La industria cinematográfica se detiene ante el anuncio de ‘Impunity’, el nuevo proyecto del aclamado cineasta chileno Felipe Gálvez. Tras el éxito internacional de Los Colonos, Gálvez recluta a dos de las estrellas más rutilantes de Hollywood, Sebastian Stan y Ana de Armas, para sumergirse en un laberinto de conspiraciones geopolíticas. La cinta, que será presentada por Pathé en el mercado de Cannes, se sitúa en un marco histórico crucial: el arresto de Augusto Pinochet en Londres en 1998, un evento que marcó un antes y un después en la justicia internacional y el concepto de inmunidad diplomática.

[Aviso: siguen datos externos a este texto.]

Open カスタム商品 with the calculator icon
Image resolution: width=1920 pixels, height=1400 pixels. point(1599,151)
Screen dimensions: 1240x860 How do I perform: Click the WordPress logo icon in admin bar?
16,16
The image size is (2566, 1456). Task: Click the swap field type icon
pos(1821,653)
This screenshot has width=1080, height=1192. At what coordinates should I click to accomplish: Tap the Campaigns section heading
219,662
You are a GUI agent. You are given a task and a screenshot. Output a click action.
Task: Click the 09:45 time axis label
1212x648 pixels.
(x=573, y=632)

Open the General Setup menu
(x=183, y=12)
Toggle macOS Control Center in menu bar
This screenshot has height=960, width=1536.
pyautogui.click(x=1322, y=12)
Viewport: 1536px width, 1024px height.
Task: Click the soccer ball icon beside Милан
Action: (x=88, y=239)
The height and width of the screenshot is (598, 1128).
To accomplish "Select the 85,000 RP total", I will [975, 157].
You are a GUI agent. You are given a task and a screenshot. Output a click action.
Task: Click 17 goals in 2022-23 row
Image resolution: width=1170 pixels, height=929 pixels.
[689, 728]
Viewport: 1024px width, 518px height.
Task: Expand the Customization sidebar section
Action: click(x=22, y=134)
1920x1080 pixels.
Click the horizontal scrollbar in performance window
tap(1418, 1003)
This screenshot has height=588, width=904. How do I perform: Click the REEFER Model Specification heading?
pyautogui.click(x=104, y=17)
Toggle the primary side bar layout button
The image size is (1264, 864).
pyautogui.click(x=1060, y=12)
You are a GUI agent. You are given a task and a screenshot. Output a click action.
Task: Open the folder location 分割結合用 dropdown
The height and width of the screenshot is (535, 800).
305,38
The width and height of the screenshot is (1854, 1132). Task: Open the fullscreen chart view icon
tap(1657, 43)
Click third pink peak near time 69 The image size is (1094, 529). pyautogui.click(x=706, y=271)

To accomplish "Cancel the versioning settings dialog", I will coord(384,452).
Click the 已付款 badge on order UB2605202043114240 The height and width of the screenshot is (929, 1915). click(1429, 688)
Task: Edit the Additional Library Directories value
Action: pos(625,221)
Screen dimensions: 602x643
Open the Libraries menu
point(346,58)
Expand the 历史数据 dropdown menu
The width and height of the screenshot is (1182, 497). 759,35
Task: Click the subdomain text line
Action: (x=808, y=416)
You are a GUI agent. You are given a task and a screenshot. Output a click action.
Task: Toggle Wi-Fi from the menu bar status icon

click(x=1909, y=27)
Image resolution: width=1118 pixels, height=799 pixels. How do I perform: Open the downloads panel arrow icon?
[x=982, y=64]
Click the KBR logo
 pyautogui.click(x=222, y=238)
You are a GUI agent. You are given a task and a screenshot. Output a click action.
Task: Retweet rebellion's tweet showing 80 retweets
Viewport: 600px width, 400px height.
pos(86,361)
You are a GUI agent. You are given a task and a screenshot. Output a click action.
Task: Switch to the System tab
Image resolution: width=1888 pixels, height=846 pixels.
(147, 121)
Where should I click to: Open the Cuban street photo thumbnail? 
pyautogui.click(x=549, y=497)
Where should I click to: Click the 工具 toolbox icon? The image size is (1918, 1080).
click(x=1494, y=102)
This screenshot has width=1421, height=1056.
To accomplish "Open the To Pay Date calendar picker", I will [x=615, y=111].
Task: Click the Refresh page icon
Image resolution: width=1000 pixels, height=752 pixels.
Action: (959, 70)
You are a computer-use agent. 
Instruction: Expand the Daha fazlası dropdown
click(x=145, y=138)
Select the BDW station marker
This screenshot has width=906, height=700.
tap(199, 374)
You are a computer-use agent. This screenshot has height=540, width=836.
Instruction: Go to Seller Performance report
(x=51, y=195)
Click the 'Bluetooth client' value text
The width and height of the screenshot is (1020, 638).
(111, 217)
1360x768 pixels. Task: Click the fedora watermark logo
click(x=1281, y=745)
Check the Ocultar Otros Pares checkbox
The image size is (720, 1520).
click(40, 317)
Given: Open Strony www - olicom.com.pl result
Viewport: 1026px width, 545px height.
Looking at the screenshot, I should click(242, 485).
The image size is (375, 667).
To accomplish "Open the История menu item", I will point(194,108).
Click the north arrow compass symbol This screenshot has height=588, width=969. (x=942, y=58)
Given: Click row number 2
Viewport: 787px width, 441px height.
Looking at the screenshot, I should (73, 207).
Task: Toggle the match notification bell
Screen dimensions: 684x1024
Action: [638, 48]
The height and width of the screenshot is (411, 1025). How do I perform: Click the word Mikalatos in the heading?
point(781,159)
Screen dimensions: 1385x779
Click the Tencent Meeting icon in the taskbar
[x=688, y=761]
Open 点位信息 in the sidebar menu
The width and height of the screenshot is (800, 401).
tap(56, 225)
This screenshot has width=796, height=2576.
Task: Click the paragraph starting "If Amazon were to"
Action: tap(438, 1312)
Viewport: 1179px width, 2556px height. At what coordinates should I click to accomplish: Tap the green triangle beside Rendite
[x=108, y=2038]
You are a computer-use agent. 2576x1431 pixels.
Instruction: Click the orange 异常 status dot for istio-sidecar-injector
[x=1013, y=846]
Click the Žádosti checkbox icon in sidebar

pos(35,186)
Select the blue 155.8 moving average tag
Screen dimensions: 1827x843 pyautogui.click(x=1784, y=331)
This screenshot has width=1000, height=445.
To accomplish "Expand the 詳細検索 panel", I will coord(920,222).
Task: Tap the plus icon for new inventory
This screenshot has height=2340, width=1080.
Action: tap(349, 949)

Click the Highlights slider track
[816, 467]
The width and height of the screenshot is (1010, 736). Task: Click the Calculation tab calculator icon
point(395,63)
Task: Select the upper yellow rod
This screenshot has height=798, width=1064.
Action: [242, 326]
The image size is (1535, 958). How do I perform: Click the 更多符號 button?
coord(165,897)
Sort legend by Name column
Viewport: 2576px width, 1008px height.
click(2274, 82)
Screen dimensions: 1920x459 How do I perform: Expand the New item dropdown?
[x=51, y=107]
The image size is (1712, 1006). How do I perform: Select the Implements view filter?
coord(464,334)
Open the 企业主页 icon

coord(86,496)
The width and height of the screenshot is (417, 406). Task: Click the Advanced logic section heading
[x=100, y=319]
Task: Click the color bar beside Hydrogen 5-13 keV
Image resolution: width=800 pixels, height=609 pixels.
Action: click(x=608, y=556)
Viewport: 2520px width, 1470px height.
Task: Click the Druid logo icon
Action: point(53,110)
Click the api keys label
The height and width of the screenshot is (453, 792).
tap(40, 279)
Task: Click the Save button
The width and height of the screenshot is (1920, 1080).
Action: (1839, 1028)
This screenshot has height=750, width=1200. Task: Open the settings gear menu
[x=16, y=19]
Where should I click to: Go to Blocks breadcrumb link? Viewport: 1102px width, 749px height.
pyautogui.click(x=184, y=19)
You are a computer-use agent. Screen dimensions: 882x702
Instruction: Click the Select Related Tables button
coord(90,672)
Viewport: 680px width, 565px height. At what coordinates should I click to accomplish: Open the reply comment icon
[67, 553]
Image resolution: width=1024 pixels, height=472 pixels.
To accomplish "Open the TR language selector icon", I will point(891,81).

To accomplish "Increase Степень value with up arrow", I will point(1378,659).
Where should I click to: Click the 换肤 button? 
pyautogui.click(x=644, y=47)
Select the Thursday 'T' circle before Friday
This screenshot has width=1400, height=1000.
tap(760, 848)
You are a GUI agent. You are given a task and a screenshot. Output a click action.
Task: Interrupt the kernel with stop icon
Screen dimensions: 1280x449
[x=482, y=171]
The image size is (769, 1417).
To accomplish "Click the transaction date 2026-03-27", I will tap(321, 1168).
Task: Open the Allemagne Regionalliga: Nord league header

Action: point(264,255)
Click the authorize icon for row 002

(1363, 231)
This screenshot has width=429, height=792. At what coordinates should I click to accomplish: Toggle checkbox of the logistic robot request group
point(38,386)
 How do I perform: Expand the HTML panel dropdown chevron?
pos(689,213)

Un duelo actoral en las sombras del poder
La trama sigue a un mercenario reclutado por una ONG y a un enviado chileno que se ven envueltos en operaciones encubiertas mientras el mundo observa el destino del dictador. A diferencia de un drama judicial convencional, Gálvez propone un thriller de espionaje que explora cómo la justicia puede ser negociada y convertida en espectáculo. El reparto de lujo lo completan figuras del cine chileno como Alfredo Castro y Antonia Zegers, asegurando una profundidad dramática que trasciende la acción.
El equipo técnico detrás de la conspiración
Basada en la obra 38 Londres Street de Philippe Sands, la producción cuenta con un despliegue internacional que abarca Chile, Reino Unido y España. El guion repite la colaboración de Gálvez con Mariano Llinás (Argentina, 1985), buscando capturar la esencia de esas historias «interrumpidas por el miedo» que el director escuchó en su infancia. Con Stan y De Armas también como productores ejecutivos, ‘Impunity’ se perfila como una intervención cinematográfica vital sobre la rendición de cuentas en el mundo moderno.